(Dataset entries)
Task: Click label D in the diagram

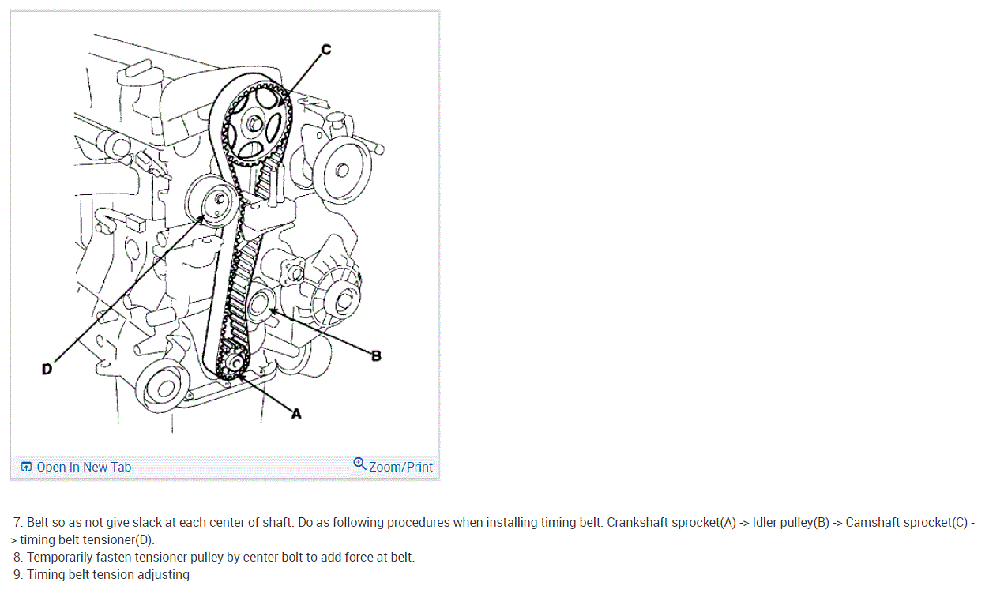Action: pos(47,369)
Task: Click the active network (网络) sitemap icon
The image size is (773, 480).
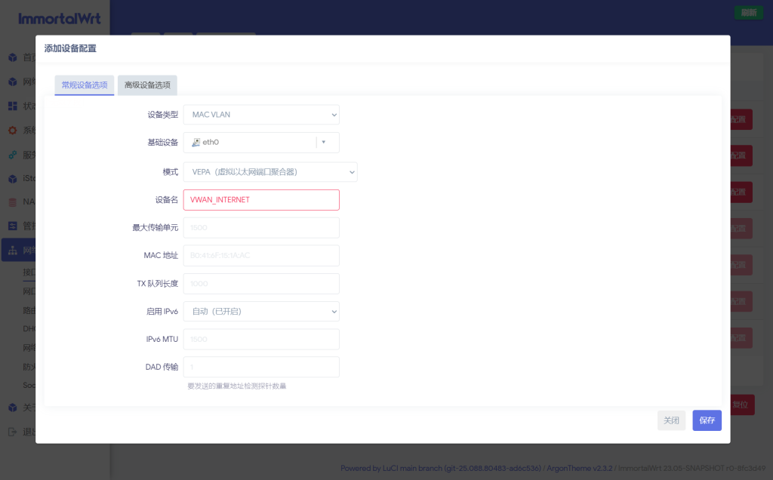Action: pyautogui.click(x=13, y=250)
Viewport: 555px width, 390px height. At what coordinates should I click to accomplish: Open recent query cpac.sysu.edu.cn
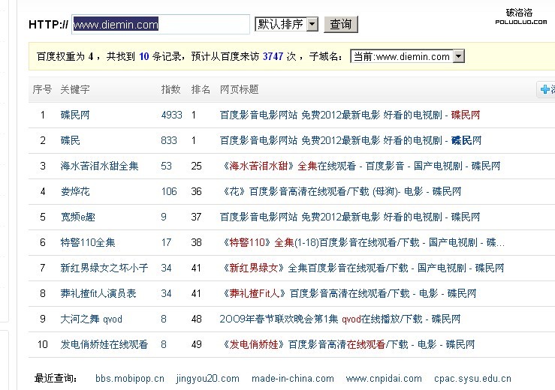tap(472, 379)
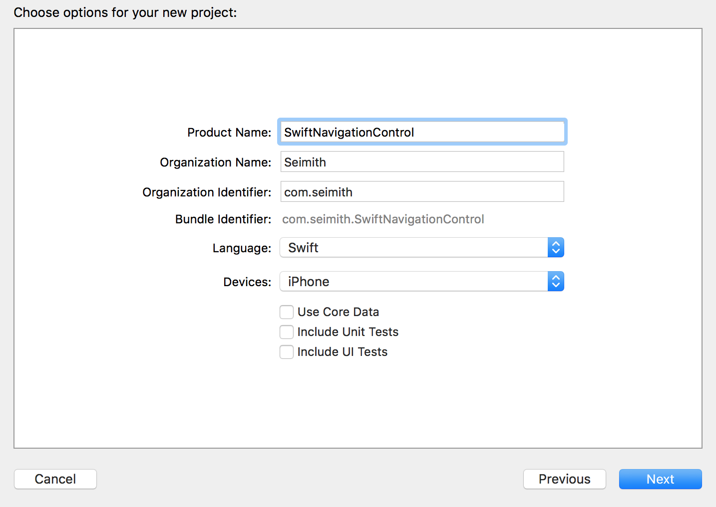Viewport: 716px width, 507px height.
Task: Click the "Organization Identifier:" label
Action: point(207,192)
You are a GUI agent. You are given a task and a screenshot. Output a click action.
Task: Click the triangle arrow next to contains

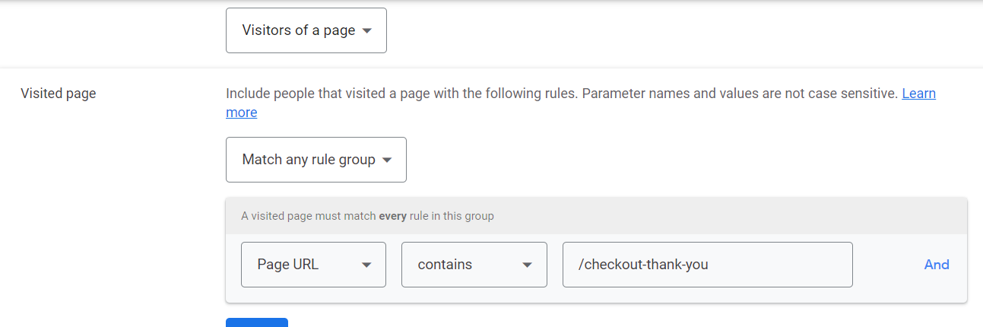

- [TASK INSTRUCTIONS]:
Transcribe every record exactly and omit each image.

- [RESULT]:
Task: Click label D in the diagram

Action: pos(47,369)
Task: Click the active network (网络) sitemap icon
The image size is (773, 480).
Action: pyautogui.click(x=13, y=250)
Viewport: 555px width, 390px height. At what coordinates should I click to accomplish: Open recent query cpac.sysu.edu.cn
tap(472, 379)
Viewport: 716px width, 507px height.
Task: Click the "Organization Identifier:" label
Action: point(207,192)
You are a GUI agent. You are given a task and a screenshot. Output a click action.
Task: Click the triangle arrow next to contains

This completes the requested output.